Adjusted EBITDA for the fourth quarter 2008 was $69.3 million compared to $69.7 million in the fourth quarter 2007. (Adjusted EBITDA is a non-GAAP financial measure. The calculation of adjusted EBITDA and reconciliation to the most directly comparable GAAP measure is shown on the attached tables). The Company's U.S. Drilling segment gross margin was $14.7 million, down from $30.6 million in the prior year's comparable period, reflecting the impact of lower utilization and dayrates. With a larger fleet operating at a higher average dayrate, Parker's International Drilling operations' gross margin increased 61 percent to $27.7 million, compared to fourth quarter 2007 segment gross margin of $17.2 million.
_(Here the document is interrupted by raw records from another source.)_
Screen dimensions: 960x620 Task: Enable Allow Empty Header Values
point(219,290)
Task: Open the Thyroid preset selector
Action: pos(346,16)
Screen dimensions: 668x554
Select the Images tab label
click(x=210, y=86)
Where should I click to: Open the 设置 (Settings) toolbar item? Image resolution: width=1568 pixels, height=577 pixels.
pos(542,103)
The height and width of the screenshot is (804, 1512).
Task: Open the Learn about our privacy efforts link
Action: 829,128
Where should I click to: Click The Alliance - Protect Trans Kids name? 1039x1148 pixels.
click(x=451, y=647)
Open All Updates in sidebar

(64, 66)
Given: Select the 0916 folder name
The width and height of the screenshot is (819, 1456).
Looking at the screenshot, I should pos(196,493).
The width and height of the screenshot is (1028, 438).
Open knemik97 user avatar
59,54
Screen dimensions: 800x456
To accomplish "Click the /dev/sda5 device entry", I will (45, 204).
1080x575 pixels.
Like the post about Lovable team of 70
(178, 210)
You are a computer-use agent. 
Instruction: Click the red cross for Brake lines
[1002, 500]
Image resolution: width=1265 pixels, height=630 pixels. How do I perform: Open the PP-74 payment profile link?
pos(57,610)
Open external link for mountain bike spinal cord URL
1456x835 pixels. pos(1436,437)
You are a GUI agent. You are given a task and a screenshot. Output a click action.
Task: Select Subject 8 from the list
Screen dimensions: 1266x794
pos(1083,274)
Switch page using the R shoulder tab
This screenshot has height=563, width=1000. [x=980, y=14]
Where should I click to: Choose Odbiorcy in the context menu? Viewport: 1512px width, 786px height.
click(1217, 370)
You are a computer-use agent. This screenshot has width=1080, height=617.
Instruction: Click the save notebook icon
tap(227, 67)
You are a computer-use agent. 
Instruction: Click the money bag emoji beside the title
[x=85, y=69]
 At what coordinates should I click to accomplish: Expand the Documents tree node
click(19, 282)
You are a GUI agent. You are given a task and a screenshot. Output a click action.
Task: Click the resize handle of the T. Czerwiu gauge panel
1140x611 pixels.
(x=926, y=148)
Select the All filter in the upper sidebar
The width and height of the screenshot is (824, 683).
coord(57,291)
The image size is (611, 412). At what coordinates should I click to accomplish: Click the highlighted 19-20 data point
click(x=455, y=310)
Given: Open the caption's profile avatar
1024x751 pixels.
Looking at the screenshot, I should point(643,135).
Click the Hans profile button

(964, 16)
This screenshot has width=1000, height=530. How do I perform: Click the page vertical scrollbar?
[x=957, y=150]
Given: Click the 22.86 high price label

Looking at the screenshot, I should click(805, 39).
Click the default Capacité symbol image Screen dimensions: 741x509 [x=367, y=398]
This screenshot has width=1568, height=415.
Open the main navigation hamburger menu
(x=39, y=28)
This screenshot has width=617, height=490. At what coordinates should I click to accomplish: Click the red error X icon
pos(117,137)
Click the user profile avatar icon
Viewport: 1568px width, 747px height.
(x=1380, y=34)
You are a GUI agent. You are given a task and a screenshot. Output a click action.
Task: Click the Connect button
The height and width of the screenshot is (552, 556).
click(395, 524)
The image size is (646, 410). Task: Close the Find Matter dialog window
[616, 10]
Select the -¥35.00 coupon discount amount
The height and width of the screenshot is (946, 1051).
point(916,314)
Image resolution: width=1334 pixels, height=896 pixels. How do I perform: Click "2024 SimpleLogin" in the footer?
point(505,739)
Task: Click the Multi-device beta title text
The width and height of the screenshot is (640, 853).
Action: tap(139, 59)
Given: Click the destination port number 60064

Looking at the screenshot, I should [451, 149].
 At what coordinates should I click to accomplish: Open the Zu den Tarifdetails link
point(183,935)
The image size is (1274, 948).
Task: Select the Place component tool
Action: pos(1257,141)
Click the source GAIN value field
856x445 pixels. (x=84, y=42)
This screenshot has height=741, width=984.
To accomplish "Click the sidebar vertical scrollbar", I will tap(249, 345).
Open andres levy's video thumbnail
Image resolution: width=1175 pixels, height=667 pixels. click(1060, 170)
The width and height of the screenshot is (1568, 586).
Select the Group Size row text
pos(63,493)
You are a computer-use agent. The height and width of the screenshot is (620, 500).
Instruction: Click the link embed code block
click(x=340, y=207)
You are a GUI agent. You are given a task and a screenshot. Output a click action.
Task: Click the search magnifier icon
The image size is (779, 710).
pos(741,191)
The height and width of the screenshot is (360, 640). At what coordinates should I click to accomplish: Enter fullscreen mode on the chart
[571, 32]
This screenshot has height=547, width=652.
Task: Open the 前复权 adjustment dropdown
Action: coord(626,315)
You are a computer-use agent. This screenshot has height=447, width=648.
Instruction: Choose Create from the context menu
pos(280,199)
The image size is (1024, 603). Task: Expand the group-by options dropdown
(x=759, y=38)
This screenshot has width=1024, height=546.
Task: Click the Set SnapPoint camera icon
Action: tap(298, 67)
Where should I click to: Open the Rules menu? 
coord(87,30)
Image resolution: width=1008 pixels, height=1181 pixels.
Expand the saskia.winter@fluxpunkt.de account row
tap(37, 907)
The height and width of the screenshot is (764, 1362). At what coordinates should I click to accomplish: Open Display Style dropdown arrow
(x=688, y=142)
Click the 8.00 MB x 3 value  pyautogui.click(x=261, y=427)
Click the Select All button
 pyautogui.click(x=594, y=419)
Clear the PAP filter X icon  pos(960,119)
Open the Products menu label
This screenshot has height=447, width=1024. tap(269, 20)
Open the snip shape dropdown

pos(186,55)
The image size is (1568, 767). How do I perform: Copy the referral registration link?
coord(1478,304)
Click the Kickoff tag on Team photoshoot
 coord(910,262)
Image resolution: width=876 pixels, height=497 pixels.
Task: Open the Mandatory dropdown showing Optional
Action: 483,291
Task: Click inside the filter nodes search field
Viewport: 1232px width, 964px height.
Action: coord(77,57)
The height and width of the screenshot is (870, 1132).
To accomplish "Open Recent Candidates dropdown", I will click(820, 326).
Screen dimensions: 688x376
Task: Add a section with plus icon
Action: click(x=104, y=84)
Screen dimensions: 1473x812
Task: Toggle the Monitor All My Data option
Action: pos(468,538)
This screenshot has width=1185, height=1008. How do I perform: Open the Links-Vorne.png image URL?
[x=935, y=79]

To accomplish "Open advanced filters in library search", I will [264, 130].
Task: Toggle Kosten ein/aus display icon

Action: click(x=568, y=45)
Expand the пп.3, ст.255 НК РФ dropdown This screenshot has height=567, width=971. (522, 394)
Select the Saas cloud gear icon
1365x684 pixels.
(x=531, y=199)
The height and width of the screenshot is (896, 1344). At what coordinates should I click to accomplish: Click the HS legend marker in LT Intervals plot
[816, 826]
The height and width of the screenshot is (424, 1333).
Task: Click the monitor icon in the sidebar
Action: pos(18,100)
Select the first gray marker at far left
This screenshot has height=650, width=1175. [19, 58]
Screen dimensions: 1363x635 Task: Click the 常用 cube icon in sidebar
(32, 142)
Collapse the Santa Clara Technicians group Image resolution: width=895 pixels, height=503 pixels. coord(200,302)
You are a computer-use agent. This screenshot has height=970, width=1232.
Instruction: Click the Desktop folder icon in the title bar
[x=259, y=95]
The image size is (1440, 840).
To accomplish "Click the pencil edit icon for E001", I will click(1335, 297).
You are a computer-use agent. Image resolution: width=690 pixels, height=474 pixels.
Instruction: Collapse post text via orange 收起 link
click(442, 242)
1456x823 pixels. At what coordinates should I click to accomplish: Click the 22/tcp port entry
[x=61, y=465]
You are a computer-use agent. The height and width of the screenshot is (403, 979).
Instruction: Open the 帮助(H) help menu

As a result of growing revenues, Rental Tools achieved a record segment gross margin of $28.7 million, 15 percent greater than segment gross margin of $25.0 million for the comparable period of 2007 and topping the record set in the third quarter of 2008. Segment gross margin for Project Management and Engineering Services was $8.1 million - more than two times the prior year's fourth quarter level of $3.1 million, reflecting higher dayrates for the Sakhalin projects, including retroactive adjustments, and additional projects.
2008 Financial Review
For the twelve months ended December 31, 2008, Parker reported revenues of $829.8 million and net income of $25.6 million or $0.23 per diluted share compared to revenues of $654.6 million and net income of $104.1 million or $0.94 per diluted share for the same period of 2007. Reported 2008 results were decreased by a net after-tax expense of $69.8 million, or $0.62 per diluted share, from non-routine items. Included in 2007 results was a net after-tax gain of $9.1 million, or $0.08 per diluted share, from non-routine items.
Capital expenditures for the twelve months ended December 31, 2008 totaled $197.1 million, including $31.2 million to complete the construction of international land rigs; $53.5 million for the construction of two newbuild land rigs for Alaska; and $36.8 million for tubular goods and other rental equipment.
At the end of the period total debt was $461.1 million, and the Company's total debt-to-capitalization ratio was 44.8 percent. To assure the availability of capital to meet its newbuild Alaska land rig commitments, Parker drew most of its credit facilities during the second half of 2008. As a result, the Company's cash and cash equivalents totaled $172.3 million at December 31, 2008, and Parker's ratio of net-debt-to-net capitalization improved to 33.7 percent from 37.0 percent at the end of 2007. The Company's $50 million term loan begins to amortize at $3.0 million per quarter beginning the third quarter of 2009, while the remaining components of the Company's debt do not mature until 2012 and 2013.